Critical Condition: Quarry
Quarry (SoHo, 8.30 Wednesday/encore 9.30 Friday)
“Nothing’s better for a TV critic than falling in love with a show that didn’t sound like much on paper. Cinemax’s lean and mean new eight-episode drama Quarry, based on Max Allan Collins’s crime novels, is about Mac Conway (Prometheus’ Logan Marshall-Green), a marine who comes home to Memphis from Vietnam in 1972 and finds little opportunity for a veteran of an unpopular war — so he reluctantly becomes a hired gun for an enigmatic crime boss who calls himself The Broker (Peter Mullan). See? Describing Quarry only makes it sound like one more cable drama about a difficult man drawn into a world of despicable, murderous people … Quarry instead comes to life as soon as you turn it on, with a heartbreaking sense of soul, a strong ear for dialogue and an array of supporting players who lend the show an impressive degree of grit, gallows humour and suspense.” — The Washington Post.
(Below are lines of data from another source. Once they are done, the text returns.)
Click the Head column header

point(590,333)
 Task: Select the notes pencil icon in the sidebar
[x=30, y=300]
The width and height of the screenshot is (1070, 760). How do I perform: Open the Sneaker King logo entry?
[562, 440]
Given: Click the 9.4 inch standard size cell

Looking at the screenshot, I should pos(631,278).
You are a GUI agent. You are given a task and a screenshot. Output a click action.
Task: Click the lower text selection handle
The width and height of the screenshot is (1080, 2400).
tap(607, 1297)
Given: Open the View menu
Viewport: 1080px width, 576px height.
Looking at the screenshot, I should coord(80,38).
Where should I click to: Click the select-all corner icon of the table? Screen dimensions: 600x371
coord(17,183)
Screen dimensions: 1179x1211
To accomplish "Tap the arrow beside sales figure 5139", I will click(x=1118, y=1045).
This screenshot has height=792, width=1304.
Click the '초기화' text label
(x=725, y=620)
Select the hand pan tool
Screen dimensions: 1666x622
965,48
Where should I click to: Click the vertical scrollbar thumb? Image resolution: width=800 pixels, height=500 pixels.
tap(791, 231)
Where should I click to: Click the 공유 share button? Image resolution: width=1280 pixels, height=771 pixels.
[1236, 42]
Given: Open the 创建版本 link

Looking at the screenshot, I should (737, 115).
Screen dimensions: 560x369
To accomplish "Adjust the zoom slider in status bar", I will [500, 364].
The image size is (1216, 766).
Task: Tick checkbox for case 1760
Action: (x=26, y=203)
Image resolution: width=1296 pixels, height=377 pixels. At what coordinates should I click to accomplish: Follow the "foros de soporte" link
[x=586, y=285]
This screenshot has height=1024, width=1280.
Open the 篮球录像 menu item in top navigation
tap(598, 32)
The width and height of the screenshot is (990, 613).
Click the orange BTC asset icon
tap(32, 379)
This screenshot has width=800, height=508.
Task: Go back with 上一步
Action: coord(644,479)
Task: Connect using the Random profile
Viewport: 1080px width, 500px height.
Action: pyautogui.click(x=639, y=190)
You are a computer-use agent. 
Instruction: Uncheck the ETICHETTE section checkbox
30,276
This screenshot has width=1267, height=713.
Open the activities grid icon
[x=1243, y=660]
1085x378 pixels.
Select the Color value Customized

“When you throw in the dangers of the Broker, the threat of infidelity, a one-legged man out for vengeance, a hateful, racist community willing to let its feelings be known, and the weight of real world tragedies — the assassination of Martin Luther King, Jr. occurred just four years prior and the harrowing events of the 1972 Munich Olympics are featured in one of the season’s eight episodes — Quarry becomes an entertaining if gloomy drama carefully constructed to paint a portrait of a world that’s turned and left its men to face problems on their own.” — TV Guide.
“Continuing Cinemax’s commitment to pulpy genre programming and TV’s clever, renewed approach to adapting literary crime series for the small screen, the new drama Quarry is a grimy, sexy, violent buffet of ’70s style, Memphis attitude, droopy facial hair and character-acting chops … If the main character at the centre of Quarry is familiar and one prone to viewer fatigue, Quarry works because so much of the rest of the show around Mac is so rich.” — The Hollywood Reporter.
“Following Banshee (crime in small-town Pennsylvania) and Outcast (horror in rural West Virginia), Quarry is another exercise in lurid pulp storytelling and sweaty regional flavour. It’s not as much fun as either of those earlier shows — it’s too slow and solemn, and its obligatory touches of baroque weirdness lack conviction. But the carefully maintained 1970s setting, a few good performances and a soundtrack full of Memphis soul at least partly redeem it.” — New York Times.
“Director Greg Yaitanes, an essential part of the Banshee team, skillfully establishes an observational ’70s vibe that presents the era in washed-out tans and browns with olive-green accents, and recalls films like Walking Tall and Coming Home. Unfortunately the dour Mac is less interesting than some of the supporting characters around him, and the pacing on Quarry too often stalls. For all its fidelity to Memphis soul, the show lacks the texture and vitality of its setting, and in the first four of the debut season’s eight hours, the series comes off like a retread of an array of cable dramas that preceded it.” — Variety.